▶ **Material shown**:
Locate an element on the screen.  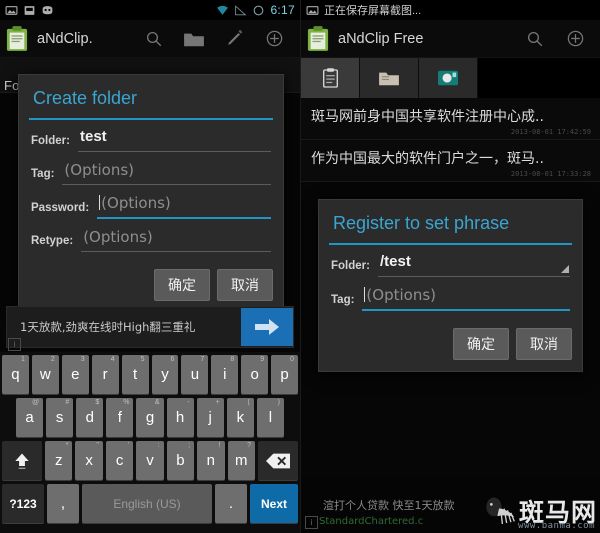
key-p: 0p is located at coordinates (285, 374).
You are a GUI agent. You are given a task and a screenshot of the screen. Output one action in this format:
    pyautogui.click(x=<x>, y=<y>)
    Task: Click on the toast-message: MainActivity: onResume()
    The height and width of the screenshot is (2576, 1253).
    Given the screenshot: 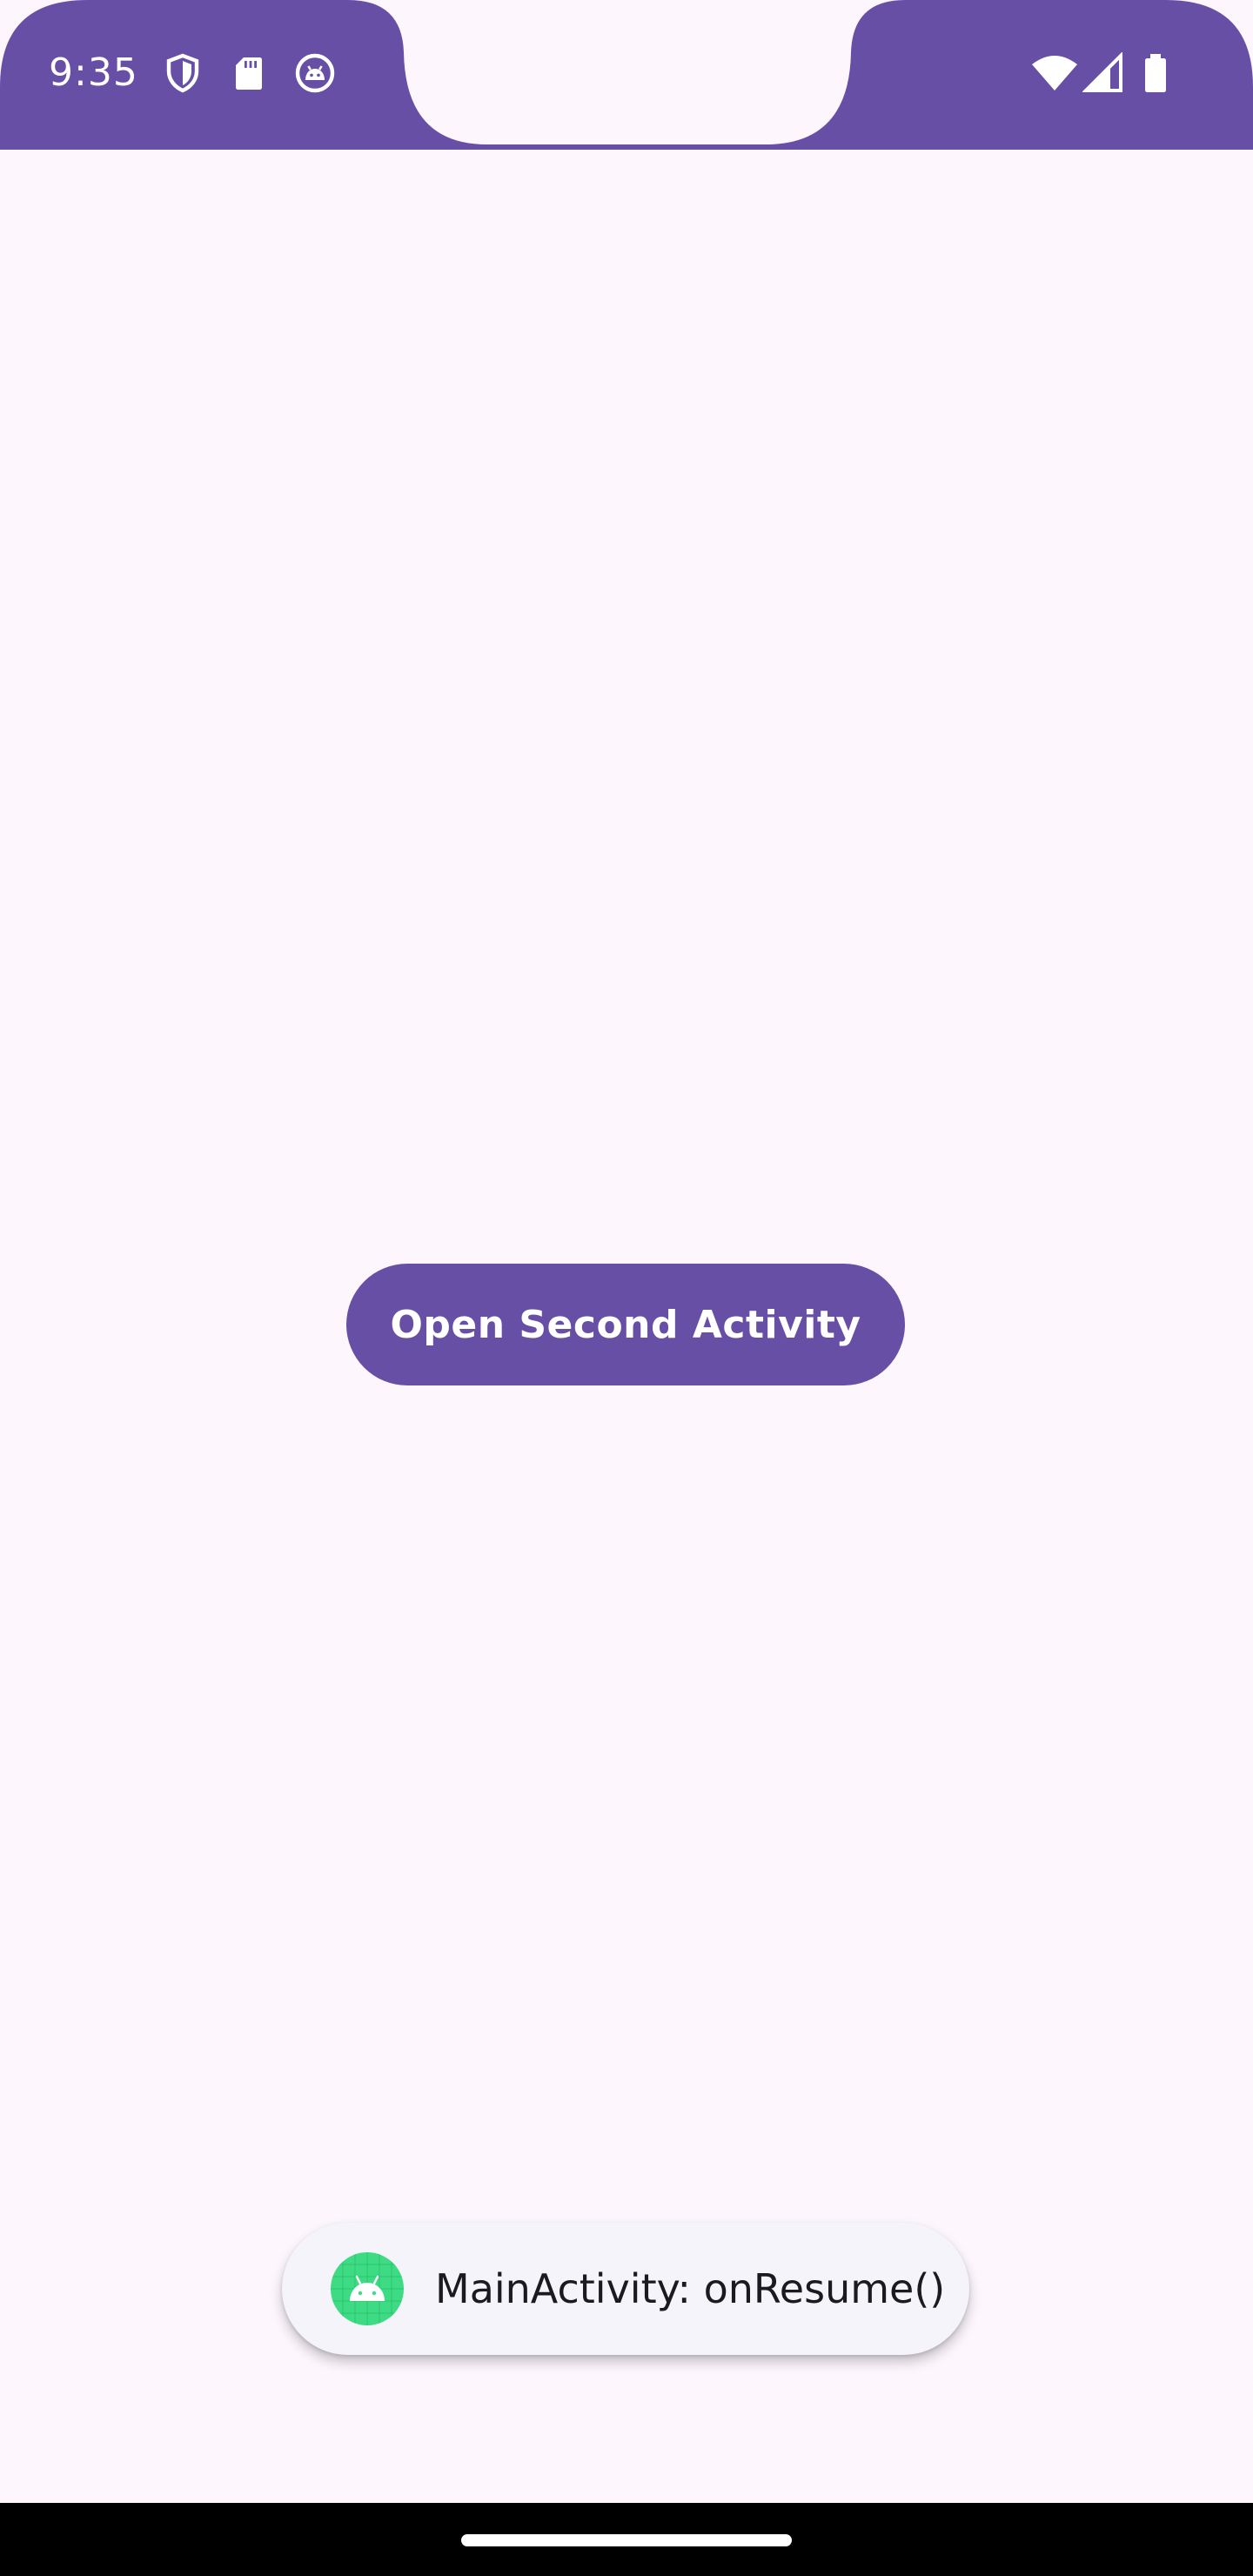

▶ **What this task involves**: Reproduce the material above word for word, omitting the pictures.

▶ **Response to this exercise**:
Locate an element on the screen.  
key-p: 0p is located at coordinates (285, 374).
You are a GUI agent. You are given a task and a screenshot of the screen. Output one action in this format:
    pyautogui.click(x=<x>, y=<y>)
    Task: Click on the toast-message: MainActivity: onResume()
    The height and width of the screenshot is (2576, 1253).
    Given the screenshot: 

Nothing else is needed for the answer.